Print each of the rows below without changing a single character.

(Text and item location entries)
==========

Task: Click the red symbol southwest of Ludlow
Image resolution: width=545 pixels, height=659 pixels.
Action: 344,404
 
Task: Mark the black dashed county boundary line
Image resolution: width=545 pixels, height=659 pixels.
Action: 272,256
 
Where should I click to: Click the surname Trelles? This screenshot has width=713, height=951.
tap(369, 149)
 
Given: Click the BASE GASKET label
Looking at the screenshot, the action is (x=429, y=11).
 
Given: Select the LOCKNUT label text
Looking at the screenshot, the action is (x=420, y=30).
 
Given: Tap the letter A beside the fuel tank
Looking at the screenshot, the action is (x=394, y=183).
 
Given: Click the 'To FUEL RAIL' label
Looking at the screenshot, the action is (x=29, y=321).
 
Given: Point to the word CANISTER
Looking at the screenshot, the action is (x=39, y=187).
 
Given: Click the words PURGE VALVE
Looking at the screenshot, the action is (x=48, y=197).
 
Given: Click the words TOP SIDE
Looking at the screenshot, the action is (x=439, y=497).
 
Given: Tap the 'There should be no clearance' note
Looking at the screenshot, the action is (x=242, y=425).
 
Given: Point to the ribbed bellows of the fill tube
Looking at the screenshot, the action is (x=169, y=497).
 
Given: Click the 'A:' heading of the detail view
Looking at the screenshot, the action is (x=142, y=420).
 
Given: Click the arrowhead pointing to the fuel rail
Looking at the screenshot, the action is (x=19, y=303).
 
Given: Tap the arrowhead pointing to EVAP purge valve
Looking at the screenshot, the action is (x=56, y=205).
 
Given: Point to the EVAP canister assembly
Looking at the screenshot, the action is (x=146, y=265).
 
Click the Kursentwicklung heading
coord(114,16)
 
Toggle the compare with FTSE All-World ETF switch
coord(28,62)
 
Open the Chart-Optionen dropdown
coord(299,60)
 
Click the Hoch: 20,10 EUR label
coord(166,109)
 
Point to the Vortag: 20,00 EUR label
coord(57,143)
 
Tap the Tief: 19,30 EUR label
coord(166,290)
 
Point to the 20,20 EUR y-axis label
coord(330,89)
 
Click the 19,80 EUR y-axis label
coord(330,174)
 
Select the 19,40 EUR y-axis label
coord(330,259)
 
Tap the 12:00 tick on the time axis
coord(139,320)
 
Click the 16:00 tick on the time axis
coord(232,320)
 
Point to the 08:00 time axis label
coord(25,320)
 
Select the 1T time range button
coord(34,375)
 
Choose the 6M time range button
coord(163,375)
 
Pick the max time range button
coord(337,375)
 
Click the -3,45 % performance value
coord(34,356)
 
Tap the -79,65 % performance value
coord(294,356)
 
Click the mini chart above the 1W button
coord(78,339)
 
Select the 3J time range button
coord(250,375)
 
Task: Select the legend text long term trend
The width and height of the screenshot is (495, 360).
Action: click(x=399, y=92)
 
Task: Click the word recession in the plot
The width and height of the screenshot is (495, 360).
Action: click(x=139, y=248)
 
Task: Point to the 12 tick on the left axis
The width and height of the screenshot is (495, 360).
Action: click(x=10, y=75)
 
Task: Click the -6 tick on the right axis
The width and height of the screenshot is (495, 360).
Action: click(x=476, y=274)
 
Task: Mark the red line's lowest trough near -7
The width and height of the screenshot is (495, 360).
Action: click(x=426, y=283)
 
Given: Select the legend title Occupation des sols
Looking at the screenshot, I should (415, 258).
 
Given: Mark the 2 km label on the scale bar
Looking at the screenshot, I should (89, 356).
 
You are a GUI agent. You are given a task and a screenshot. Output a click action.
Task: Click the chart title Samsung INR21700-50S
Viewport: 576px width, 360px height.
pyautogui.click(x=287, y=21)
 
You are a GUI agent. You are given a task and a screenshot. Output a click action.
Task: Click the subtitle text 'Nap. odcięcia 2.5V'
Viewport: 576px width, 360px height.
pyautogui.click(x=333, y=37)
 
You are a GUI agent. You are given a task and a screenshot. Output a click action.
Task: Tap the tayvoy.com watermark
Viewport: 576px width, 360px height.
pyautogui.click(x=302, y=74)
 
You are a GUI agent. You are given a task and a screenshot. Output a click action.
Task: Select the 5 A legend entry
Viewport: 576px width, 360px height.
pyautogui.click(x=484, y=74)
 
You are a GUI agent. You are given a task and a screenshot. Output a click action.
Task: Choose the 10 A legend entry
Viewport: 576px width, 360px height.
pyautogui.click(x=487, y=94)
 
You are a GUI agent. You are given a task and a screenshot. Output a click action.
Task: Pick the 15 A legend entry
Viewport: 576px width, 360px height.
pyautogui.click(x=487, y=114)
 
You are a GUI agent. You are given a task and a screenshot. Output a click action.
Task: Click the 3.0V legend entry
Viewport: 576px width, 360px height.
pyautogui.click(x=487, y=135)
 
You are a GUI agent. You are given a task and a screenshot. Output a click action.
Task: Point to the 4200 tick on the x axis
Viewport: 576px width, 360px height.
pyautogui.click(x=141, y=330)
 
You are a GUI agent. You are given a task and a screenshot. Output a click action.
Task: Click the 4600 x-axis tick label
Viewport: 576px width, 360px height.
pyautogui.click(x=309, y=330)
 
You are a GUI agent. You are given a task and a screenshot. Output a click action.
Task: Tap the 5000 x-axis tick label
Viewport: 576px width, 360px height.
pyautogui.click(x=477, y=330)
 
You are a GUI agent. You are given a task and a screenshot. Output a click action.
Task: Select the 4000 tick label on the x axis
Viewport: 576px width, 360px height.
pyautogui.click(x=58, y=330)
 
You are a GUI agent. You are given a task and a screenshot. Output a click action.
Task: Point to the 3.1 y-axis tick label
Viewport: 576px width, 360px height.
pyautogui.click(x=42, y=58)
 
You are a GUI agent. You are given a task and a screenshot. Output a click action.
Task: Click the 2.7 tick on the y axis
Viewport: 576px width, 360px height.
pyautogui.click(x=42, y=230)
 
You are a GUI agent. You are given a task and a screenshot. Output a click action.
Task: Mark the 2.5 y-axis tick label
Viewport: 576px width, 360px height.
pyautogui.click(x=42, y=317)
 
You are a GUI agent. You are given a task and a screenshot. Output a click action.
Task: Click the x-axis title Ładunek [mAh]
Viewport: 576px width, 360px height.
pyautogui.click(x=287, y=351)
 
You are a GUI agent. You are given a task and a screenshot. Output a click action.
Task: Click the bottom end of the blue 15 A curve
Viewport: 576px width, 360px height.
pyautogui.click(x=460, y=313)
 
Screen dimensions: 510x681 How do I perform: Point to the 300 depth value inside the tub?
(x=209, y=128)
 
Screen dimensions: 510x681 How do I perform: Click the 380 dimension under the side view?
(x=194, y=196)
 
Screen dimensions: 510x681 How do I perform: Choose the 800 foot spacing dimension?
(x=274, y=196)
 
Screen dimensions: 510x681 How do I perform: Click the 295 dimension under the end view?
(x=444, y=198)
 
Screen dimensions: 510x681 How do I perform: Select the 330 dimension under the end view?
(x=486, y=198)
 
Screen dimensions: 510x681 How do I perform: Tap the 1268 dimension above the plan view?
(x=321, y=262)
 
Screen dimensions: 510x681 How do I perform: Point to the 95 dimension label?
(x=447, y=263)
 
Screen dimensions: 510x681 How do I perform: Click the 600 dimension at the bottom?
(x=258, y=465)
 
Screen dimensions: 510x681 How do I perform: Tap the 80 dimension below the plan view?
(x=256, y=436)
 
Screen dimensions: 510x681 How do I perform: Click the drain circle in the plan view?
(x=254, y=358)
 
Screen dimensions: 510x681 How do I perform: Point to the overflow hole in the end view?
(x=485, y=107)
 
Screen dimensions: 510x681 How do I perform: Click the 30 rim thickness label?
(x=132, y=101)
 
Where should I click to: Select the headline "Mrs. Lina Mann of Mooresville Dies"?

==========

## CORRECT OUTPUT
Task: Click the red symbol southwest of Ludlow
Image resolution: width=545 pixels, height=659 pixels.
Action: 344,404
 
Task: Mark the black dashed county boundary line
Image resolution: width=545 pixels, height=659 pixels.
Action: 272,256
 
Where should I click to: Click the surname Trelles? This screenshot has width=713, height=951.
tap(369, 149)
 
Given: Click the BASE GASKET label
Looking at the screenshot, the action is (x=429, y=11).
 
Given: Select the LOCKNUT label text
Looking at the screenshot, the action is (x=420, y=30).
 
Given: Tap the letter A beside the fuel tank
Looking at the screenshot, the action is (x=394, y=183).
 
Given: Click the 'To FUEL RAIL' label
Looking at the screenshot, the action is (x=29, y=321).
 
Given: Point to the word CANISTER
Looking at the screenshot, the action is (x=39, y=187).
 
Given: Click the words PURGE VALVE
Looking at the screenshot, the action is (x=48, y=197).
 
Given: Click the words TOP SIDE
Looking at the screenshot, the action is (x=439, y=497).
 
Given: Tap the 'There should be no clearance' note
Looking at the screenshot, the action is (x=242, y=425).
 
Given: Point to the ribbed bellows of the fill tube
Looking at the screenshot, the action is (x=169, y=497).
 
Given: Click the 'A:' heading of the detail view
Looking at the screenshot, the action is (x=142, y=420).
 
Given: Click the arrowhead pointing to the fuel rail
Looking at the screenshot, the action is (x=19, y=303).
 
Given: Tap the arrowhead pointing to EVAP purge valve
Looking at the screenshot, the action is (x=56, y=205).
 
Given: Point to the EVAP canister assembly
Looking at the screenshot, the action is (x=146, y=265).
 
Click the Kursentwicklung heading
coord(114,16)
 
Toggle the compare with FTSE All-World ETF switch
coord(28,62)
 
Open the Chart-Optionen dropdown
coord(299,60)
 
Click the Hoch: 20,10 EUR label
coord(166,109)
 
Point to the Vortag: 20,00 EUR label
coord(57,143)
 
Tap the Tief: 19,30 EUR label
coord(166,290)
 
Point to the 20,20 EUR y-axis label
coord(330,89)
 
Click the 19,80 EUR y-axis label
coord(330,174)
 
Select the 19,40 EUR y-axis label
coord(330,259)
 
Tap the 12:00 tick on the time axis
coord(139,320)
 
Click the 16:00 tick on the time axis
coord(232,320)
 
Point to the 08:00 time axis label
coord(25,320)
 
Select the 1T time range button
coord(34,375)
 
Choose the 6M time range button
coord(163,375)
 
Pick the max time range button
coord(337,375)
 
Click the -3,45 % performance value
coord(34,356)
 
Tap the -79,65 % performance value
coord(294,356)
 
Click the mini chart above the 1W button
coord(78,339)
 
Select the 3J time range button
coord(250,375)
 
Task: Select the legend text long term trend
The width and height of the screenshot is (495, 360).
Action: click(x=399, y=92)
 
Task: Click the word recession in the plot
The width and height of the screenshot is (495, 360).
Action: click(x=139, y=248)
 
Task: Point to the 12 tick on the left axis
The width and height of the screenshot is (495, 360).
Action: click(x=10, y=75)
 
Task: Click the -6 tick on the right axis
The width and height of the screenshot is (495, 360).
Action: click(x=476, y=274)
 
Task: Mark the red line's lowest trough near -7
The width and height of the screenshot is (495, 360).
Action: click(x=426, y=283)
 
Given: Select the legend title Occupation des sols
Looking at the screenshot, I should (415, 258).
 
Given: Mark the 2 km label on the scale bar
Looking at the screenshot, I should (89, 356).
 
You are a GUI agent. You are given a task and a screenshot. Output a click action.
Task: Click the chart title Samsung INR21700-50S
Viewport: 576px width, 360px height.
pyautogui.click(x=287, y=21)
 
You are a GUI agent. You are given a task and a screenshot. Output a click action.
Task: Click the subtitle text 'Nap. odcięcia 2.5V'
Viewport: 576px width, 360px height.
pyautogui.click(x=333, y=37)
 
You are a GUI agent. You are given a task and a screenshot. Output a click action.
Task: Tap the tayvoy.com watermark
Viewport: 576px width, 360px height.
pyautogui.click(x=302, y=74)
 
You are a GUI agent. You are given a task and a screenshot. Output a click action.
Task: Select the 5 A legend entry
Viewport: 576px width, 360px height.
pyautogui.click(x=484, y=74)
 
You are a GUI agent. You are given a task and a screenshot. Output a click action.
Task: Choose the 10 A legend entry
Viewport: 576px width, 360px height.
pyautogui.click(x=487, y=94)
 
You are a GUI agent. You are given a task and a screenshot. Output a click action.
Task: Pick the 15 A legend entry
Viewport: 576px width, 360px height.
pyautogui.click(x=487, y=114)
 
You are a GUI agent. You are given a task and a screenshot. Output a click action.
Task: Click the 3.0V legend entry
Viewport: 576px width, 360px height.
pyautogui.click(x=487, y=135)
 
You are a GUI agent. You are given a task and a screenshot. Output a click action.
Task: Point to the 4200 tick on the x axis
Viewport: 576px width, 360px height.
pyautogui.click(x=141, y=330)
 
You are a GUI agent. You are given a task and a screenshot. Output a click action.
Task: Click the 4600 x-axis tick label
Viewport: 576px width, 360px height.
pyautogui.click(x=309, y=330)
 
You are a GUI agent. You are given a task and a screenshot. Output a click action.
Task: Tap the 5000 x-axis tick label
Viewport: 576px width, 360px height.
pyautogui.click(x=477, y=330)
 
You are a GUI agent. You are given a task and a screenshot. Output a click action.
Task: Select the 4000 tick label on the x axis
Viewport: 576px width, 360px height.
pyautogui.click(x=58, y=330)
 
You are a GUI agent. You are given a task and a screenshot. Output a click action.
Task: Point to the 3.1 y-axis tick label
Viewport: 576px width, 360px height.
pyautogui.click(x=42, y=58)
 
You are a GUI agent. You are given a task and a screenshot. Output a click action.
Task: Click the 2.7 tick on the y axis
Viewport: 576px width, 360px height.
pyautogui.click(x=42, y=230)
 
You are a GUI agent. You are given a task and a screenshot. Output a click action.
Task: Mark the 2.5 y-axis tick label
Viewport: 576px width, 360px height.
pyautogui.click(x=42, y=317)
 
You are a GUI agent. You are given a task and a screenshot. Output a click action.
Task: Click the x-axis title Ładunek [mAh]
Viewport: 576px width, 360px height.
pyautogui.click(x=287, y=351)
 
You are a GUI agent. You are given a task and a screenshot. Output a click action.
Task: Click the bottom end of the blue 15 A curve
Viewport: 576px width, 360px height.
pyautogui.click(x=460, y=313)
 
Screen dimensions: 510x681 How do I perform: Point to the 300 depth value inside the tub?
(x=209, y=128)
 
Screen dimensions: 510x681 How do I perform: Click the 380 dimension under the side view?
(x=194, y=196)
 
Screen dimensions: 510x681 How do I perform: Choose the 800 foot spacing dimension?
(x=274, y=196)
 
Screen dimensions: 510x681 How do I perform: Click the 295 dimension under the end view?
(x=444, y=198)
 
Screen dimensions: 510x681 How do I perform: Select the 330 dimension under the end view?
(x=486, y=198)
 
Screen dimensions: 510x681 How do I perform: Tap the 1268 dimension above the plan view?
(x=321, y=262)
 
Screen dimensions: 510x681 How do I perform: Point to the 95 dimension label?
(x=447, y=263)
 
Screen dimensions: 510x681 How do I perform: Click the 600 dimension at the bottom?
(x=258, y=465)
 
Screen dimensions: 510x681 How do I perform: Tap the 80 dimension below the plan view?
(x=256, y=436)
 
Screen dimensions: 510x681 How do I perform: Click the drain circle in the plan view?
(x=254, y=358)
 
Screen dimensions: 510x681 How do I perform: Point to the overflow hole in the end view?
(x=485, y=107)
 
Screen dimensions: 510x681 How do I perform: Click the 30 rim thickness label?
(x=132, y=101)
 
Where should I click to: Select the headline "Mrs. Lina Mann of Mooresville Dies"?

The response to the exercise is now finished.